+++ RECORD EXCERPTS

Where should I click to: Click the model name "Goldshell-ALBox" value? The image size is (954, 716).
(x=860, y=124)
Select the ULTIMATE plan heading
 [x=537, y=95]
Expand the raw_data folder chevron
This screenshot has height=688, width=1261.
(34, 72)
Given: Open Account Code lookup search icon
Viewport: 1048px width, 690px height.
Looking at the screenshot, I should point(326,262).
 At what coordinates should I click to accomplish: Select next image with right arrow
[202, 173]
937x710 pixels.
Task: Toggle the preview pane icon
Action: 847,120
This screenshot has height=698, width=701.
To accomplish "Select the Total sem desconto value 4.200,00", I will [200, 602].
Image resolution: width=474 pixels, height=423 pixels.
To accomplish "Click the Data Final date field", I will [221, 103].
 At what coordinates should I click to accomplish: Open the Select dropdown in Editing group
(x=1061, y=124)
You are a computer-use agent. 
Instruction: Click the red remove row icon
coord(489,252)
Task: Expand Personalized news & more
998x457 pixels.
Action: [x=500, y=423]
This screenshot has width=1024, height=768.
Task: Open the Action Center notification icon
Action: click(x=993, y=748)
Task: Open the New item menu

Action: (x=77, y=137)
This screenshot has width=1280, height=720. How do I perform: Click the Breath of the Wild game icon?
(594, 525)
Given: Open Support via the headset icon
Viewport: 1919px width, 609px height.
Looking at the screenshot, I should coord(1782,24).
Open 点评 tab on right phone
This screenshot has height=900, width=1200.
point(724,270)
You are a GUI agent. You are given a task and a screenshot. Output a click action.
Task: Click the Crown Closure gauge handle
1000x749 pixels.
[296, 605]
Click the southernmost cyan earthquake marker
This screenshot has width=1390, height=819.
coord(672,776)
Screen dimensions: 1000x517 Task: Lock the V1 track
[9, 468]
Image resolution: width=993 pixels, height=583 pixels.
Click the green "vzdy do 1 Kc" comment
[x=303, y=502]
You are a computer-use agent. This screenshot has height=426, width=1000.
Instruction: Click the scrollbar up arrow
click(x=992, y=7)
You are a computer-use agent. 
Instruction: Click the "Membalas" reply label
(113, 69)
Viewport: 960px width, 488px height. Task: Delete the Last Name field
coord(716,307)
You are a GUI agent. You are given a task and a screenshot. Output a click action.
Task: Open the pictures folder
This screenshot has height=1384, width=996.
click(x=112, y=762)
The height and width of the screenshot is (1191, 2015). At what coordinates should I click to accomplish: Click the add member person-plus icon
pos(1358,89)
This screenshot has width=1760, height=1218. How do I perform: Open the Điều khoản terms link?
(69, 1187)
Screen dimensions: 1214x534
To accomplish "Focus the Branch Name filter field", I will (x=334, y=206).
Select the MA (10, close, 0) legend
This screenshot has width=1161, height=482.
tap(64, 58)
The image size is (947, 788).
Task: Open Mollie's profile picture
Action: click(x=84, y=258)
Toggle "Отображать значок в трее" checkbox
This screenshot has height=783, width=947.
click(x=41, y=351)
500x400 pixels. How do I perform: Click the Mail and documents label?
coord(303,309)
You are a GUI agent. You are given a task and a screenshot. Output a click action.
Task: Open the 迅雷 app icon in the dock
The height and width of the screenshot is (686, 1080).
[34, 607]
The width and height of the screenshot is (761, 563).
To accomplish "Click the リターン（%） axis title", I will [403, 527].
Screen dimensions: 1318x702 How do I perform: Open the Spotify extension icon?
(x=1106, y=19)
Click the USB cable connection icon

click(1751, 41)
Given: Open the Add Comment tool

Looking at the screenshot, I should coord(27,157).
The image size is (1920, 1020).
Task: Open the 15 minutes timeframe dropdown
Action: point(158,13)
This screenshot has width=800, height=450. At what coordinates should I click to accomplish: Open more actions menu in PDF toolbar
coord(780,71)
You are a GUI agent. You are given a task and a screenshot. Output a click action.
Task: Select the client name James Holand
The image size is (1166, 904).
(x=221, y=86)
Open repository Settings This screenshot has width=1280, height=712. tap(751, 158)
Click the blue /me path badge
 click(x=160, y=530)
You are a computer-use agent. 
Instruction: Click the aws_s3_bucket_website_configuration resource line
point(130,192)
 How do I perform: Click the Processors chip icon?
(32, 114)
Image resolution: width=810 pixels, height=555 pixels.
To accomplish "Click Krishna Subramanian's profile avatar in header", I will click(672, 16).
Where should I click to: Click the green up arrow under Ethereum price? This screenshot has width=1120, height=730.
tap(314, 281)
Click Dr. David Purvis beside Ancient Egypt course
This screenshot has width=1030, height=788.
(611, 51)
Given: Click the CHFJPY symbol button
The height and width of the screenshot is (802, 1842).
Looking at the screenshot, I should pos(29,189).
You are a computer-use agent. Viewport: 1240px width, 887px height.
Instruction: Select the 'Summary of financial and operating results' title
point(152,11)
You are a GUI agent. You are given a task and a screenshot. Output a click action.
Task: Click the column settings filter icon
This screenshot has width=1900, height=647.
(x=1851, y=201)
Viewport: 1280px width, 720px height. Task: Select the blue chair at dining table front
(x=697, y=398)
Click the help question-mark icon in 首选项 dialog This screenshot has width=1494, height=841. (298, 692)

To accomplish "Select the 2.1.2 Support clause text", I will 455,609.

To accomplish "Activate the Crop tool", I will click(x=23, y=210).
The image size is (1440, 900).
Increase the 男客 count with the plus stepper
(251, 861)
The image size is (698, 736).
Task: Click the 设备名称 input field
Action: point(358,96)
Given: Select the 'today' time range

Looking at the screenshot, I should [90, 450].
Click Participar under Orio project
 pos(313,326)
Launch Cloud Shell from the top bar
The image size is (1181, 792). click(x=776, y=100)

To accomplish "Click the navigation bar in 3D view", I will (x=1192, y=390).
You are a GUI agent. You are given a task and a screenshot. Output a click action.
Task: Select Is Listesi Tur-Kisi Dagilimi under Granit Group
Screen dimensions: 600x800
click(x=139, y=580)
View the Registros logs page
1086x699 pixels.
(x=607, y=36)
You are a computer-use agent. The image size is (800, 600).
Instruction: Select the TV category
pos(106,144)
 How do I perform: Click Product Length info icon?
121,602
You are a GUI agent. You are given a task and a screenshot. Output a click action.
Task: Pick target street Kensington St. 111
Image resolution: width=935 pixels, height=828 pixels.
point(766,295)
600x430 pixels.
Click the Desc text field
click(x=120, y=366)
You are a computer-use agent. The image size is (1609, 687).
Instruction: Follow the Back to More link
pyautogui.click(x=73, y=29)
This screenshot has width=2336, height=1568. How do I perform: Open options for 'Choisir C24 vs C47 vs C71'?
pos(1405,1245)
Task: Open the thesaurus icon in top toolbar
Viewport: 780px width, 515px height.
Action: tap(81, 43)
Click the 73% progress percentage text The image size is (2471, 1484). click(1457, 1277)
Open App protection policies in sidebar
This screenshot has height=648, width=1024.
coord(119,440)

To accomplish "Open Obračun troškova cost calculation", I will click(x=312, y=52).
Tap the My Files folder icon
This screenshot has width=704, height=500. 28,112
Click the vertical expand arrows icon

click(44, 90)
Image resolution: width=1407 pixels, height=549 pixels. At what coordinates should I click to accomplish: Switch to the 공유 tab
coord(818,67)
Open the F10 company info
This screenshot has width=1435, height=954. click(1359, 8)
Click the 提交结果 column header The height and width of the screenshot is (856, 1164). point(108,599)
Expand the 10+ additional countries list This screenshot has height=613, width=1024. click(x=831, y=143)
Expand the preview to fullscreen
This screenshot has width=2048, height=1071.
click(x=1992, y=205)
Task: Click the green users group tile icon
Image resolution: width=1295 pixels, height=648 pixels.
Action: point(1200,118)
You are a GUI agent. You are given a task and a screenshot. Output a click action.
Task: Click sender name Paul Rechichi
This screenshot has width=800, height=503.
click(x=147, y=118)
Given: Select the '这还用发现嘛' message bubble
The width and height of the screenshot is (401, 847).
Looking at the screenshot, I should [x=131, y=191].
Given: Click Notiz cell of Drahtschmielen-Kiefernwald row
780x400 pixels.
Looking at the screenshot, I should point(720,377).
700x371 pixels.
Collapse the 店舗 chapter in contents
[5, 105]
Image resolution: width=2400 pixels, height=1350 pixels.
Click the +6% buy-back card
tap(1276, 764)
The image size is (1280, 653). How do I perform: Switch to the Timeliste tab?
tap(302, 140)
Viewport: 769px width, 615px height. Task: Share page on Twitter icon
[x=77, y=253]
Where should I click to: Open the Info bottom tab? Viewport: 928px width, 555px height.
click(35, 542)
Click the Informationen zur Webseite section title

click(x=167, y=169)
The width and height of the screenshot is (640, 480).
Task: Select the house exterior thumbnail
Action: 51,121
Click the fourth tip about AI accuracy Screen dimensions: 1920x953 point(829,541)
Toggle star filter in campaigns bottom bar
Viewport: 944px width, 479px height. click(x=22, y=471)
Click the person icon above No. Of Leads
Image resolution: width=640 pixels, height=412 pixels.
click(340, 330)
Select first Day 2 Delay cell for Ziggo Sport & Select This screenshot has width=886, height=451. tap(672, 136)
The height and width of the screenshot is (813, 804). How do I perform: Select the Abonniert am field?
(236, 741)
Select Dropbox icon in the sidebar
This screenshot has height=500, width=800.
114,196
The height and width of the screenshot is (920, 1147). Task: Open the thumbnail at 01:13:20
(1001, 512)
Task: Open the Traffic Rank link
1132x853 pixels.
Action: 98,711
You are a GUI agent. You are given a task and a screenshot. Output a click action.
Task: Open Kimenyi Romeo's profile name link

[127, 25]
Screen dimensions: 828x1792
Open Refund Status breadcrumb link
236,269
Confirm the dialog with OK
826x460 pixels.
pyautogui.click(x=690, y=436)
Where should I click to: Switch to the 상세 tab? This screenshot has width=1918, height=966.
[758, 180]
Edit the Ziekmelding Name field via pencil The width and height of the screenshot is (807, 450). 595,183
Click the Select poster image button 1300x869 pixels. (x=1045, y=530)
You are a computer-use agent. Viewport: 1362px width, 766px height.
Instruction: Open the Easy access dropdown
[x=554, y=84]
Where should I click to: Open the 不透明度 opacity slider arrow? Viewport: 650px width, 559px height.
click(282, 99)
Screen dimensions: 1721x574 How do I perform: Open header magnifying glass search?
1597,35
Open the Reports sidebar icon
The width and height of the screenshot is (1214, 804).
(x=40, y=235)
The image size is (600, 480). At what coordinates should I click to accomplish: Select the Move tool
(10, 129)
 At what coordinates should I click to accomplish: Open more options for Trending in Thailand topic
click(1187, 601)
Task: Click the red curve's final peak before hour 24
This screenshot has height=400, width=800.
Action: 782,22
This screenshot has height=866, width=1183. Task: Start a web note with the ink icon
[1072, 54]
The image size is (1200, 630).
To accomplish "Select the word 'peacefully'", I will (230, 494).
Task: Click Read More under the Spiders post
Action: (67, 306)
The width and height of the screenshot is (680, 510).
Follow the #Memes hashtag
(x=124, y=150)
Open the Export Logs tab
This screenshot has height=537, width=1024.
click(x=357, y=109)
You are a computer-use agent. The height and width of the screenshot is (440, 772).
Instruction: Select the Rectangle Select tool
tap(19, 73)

++++++

* _EXERCISE DETAILS_
Nothing should appear in the answer except the lines above from the line with "Image resolution: width=1407" through the line with "Task: Click the green users group tile icon", both included, written out exactly.

* _TASK SOLUTION_
Image resolution: width=1407 pixels, height=549 pixels. At what coordinates should I click to accomplish: Switch to the 공유 tab
coord(818,67)
Open the F10 company info
This screenshot has width=1435, height=954. click(1359, 8)
Click the 提交结果 column header The height and width of the screenshot is (856, 1164). point(108,599)
Expand the 10+ additional countries list This screenshot has height=613, width=1024. click(x=831, y=143)
Expand the preview to fullscreen
This screenshot has width=2048, height=1071.
click(x=1992, y=205)
Task: Click the green users group tile icon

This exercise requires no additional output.